One of the most common ways to contract ringworm is when using public showers and locker rooms, because the fungus survives particularly well in warm, moist environments. For this reason, athletes are at very high risk of contracting ringworm, particularly if they also live in hot, humid areas.

Ringworm can be passed directly from one person to another via skin to skin contact. It’s also possible to pick it up from touching an animal with the infection. Ringworm fungi can also live in soil which makes it possible to contract it when gardening. Plus, it can live on any infected object for a long time, which means people can pick it up from unwashed clothing, towels and sports equipment which were previously used by someone with ringworm.

How is Ringworm Treated?

Ringworm can be treated with creams that can be purchased over-the-counter and applied at home.  Sometimes the rash clears up quickly but you should treat the infected area for as long as the instructions or your doctor tells you to prevent it from reappearing.

Some cases of ringworm may require a prescription to get rid of the fungus.
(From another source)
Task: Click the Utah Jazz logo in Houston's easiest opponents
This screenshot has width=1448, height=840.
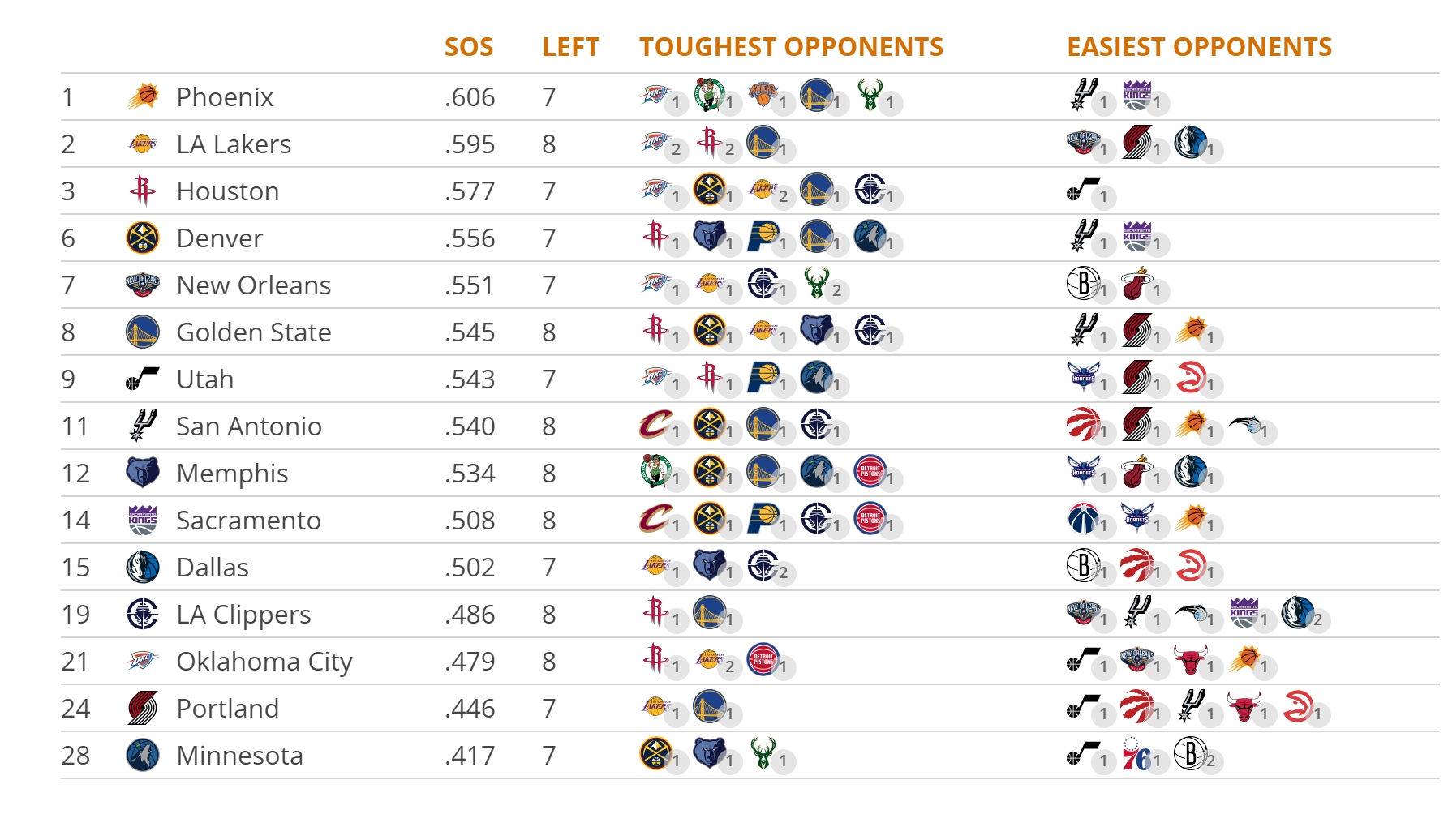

Antibiotics are necessary if the infection has continued for too long and the skin has cracked and become infected.

Ringworm Prevention

Good hygiene practices are vital to prevent ringworm. Socks and underwear should be changed at least once each day, and skin should be kept clean and dry as much as possible. Feet should be in breathable shoes as much as possible to alleviate sweating, but you should avoid walking barefoot in public showers or locker rooms. Maintaining short, clean toenails will also help to reduce the risk of ringworm fungi from growing on the feet.

Towels, clothes, sheets and other items should not be shared with an individual with ringworm until they are no longer contagious. You should also avoid handling pets with ringworm, or should try to wash hands immediately after petting them. Vacuuming and disinfecting areas commonly used by an infected pet will also help to prevent spores of the fungus from spreading. Those with weakened immune systems, such as people with HIV/AIDs, those taking medications after an organ transplant and individuals going through cancer treatment, should not handle animals that are known to have ringworm.